• Directions for this task:
The records appear below. Set down exactly each line from the one that contains "FC2ライブ流出動画 (86, 25)" through the last, both included.

• Working data:
+++

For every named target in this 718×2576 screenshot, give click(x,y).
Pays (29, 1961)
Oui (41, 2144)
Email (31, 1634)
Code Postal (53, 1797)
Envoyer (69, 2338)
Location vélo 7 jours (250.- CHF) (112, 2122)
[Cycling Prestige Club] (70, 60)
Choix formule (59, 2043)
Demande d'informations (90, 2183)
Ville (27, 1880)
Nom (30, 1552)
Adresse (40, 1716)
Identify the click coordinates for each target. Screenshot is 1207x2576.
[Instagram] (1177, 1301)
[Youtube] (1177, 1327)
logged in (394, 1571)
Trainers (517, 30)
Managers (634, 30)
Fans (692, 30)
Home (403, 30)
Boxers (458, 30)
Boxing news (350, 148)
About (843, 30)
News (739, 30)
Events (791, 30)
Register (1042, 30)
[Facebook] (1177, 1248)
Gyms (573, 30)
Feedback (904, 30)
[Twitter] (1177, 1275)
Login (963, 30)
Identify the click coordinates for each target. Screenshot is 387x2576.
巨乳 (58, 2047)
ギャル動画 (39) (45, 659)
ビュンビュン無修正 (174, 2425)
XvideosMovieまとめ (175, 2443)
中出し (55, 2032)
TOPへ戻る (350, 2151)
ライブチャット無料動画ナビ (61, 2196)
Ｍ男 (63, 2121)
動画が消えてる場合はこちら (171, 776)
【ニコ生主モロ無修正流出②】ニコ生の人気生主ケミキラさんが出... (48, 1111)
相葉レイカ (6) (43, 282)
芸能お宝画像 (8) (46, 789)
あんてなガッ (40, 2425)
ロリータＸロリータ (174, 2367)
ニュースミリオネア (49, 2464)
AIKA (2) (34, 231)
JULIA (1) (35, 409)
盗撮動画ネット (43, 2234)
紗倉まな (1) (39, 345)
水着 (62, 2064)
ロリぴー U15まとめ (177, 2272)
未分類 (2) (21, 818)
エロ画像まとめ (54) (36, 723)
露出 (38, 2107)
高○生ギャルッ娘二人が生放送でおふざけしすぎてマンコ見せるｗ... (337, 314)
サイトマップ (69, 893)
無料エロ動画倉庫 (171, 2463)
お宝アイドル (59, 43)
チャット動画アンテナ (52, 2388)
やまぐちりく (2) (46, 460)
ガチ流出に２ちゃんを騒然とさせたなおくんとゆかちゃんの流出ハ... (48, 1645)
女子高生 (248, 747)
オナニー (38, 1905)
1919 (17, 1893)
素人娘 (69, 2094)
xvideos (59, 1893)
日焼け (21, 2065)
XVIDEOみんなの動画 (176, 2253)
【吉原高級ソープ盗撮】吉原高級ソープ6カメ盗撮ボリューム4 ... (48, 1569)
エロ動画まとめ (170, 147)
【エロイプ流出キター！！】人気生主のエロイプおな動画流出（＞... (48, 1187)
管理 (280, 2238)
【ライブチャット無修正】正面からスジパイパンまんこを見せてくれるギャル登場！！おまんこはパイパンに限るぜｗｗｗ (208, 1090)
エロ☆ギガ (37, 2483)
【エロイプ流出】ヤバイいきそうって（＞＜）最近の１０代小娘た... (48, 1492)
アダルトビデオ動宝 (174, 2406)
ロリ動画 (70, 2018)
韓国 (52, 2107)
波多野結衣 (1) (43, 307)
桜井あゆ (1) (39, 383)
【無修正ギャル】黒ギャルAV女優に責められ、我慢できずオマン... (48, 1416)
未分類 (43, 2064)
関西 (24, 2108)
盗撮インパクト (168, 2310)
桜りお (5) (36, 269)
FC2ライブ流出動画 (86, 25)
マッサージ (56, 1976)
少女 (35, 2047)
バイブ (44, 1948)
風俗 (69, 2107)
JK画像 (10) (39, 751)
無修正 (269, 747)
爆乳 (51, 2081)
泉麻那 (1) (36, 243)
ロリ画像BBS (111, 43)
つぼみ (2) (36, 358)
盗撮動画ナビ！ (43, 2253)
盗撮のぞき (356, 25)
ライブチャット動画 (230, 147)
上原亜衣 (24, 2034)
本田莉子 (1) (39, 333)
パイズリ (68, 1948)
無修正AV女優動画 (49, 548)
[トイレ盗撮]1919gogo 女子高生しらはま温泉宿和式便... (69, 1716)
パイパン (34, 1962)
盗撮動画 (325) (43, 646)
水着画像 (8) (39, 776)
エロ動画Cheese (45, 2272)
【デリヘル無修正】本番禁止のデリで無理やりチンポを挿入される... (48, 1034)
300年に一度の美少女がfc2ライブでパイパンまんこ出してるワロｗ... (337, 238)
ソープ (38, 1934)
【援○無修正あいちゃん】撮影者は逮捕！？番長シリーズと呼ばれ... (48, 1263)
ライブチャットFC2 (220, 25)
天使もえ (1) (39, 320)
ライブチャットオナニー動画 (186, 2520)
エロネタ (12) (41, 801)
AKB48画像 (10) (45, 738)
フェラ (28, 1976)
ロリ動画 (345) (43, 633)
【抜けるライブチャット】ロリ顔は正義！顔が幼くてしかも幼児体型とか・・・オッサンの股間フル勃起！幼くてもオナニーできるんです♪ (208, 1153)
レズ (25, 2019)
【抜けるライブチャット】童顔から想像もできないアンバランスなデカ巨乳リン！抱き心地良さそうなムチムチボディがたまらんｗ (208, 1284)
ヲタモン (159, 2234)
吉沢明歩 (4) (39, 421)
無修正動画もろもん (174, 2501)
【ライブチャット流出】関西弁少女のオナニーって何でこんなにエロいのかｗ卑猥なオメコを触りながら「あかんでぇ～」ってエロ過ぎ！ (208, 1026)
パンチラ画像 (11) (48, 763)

+++

• Answer for the task:
FC2ライブ流出動画 (86, 25)
マッサージ (56, 1976)
少女 (35, 2047)
バイブ (44, 1948)
風俗 (69, 2107)
JK画像 (10) (39, 751)
無修正 (269, 747)
爆乳 (51, 2081)
泉麻那 (1) (36, 243)
ロリ画像BBS (111, 43)
つぼみ (2) (36, 358)
盗撮動画ナビ！ (43, 2253)
盗撮のぞき (356, 25)
ライブチャット動画 (230, 147)
上原亜衣 (24, 2034)
本田莉子 (1) (39, 333)
パイズリ (68, 1948)
無修正AV女優動画 (49, 548)
[トイレ盗撮]1919gogo 女子高生しらはま温泉宿和式便... (69, 1716)
パイパン (34, 1962)
盗撮動画 (325) (43, 646)
水着画像 (8) (39, 776)
エロ動画Cheese (45, 2272)
【デリヘル無修正】本番禁止のデリで無理やりチンポを挿入される... (48, 1034)
300年に一度の美少女がfc2ライブでパイパンまんこ出してるワロｗ... (337, 238)
ソープ (38, 1934)
【援○無修正あいちゃん】撮影者は逮捕！？番長シリーズと呼ばれ... (48, 1263)
ライブチャットFC2 (220, 25)
天使もえ (1) (39, 320)
ライブチャットオナニー動画 (186, 2520)
エロネタ (12) (41, 801)
AKB48画像 (10) (45, 738)
フェラ (28, 1976)
ロリ動画 (345) (43, 633)
【抜けるライブチャット】ロリ顔は正義！顔が幼くてしかも幼児体型とか・・・オッサンの股間フル勃起！幼くてもオナニーできるんです♪ (208, 1153)
レズ (25, 2019)
【抜けるライブチャット】童顔から想像もできないアンバランスなデカ巨乳リン！抱き心地良さそうなムチムチボディがたまらんｗ (208, 1284)
ヲタモン (159, 2234)
吉沢明歩 (4) (39, 421)
無修正動画もろもん (174, 2501)
【ライブチャット流出】関西弁少女のオナニーって何でこんなにエロいのかｗ卑猥なオメコを触りながら「あかんでぇ～」ってエロ過ぎ！ (208, 1026)
パンチラ画像 (11) (48, 763)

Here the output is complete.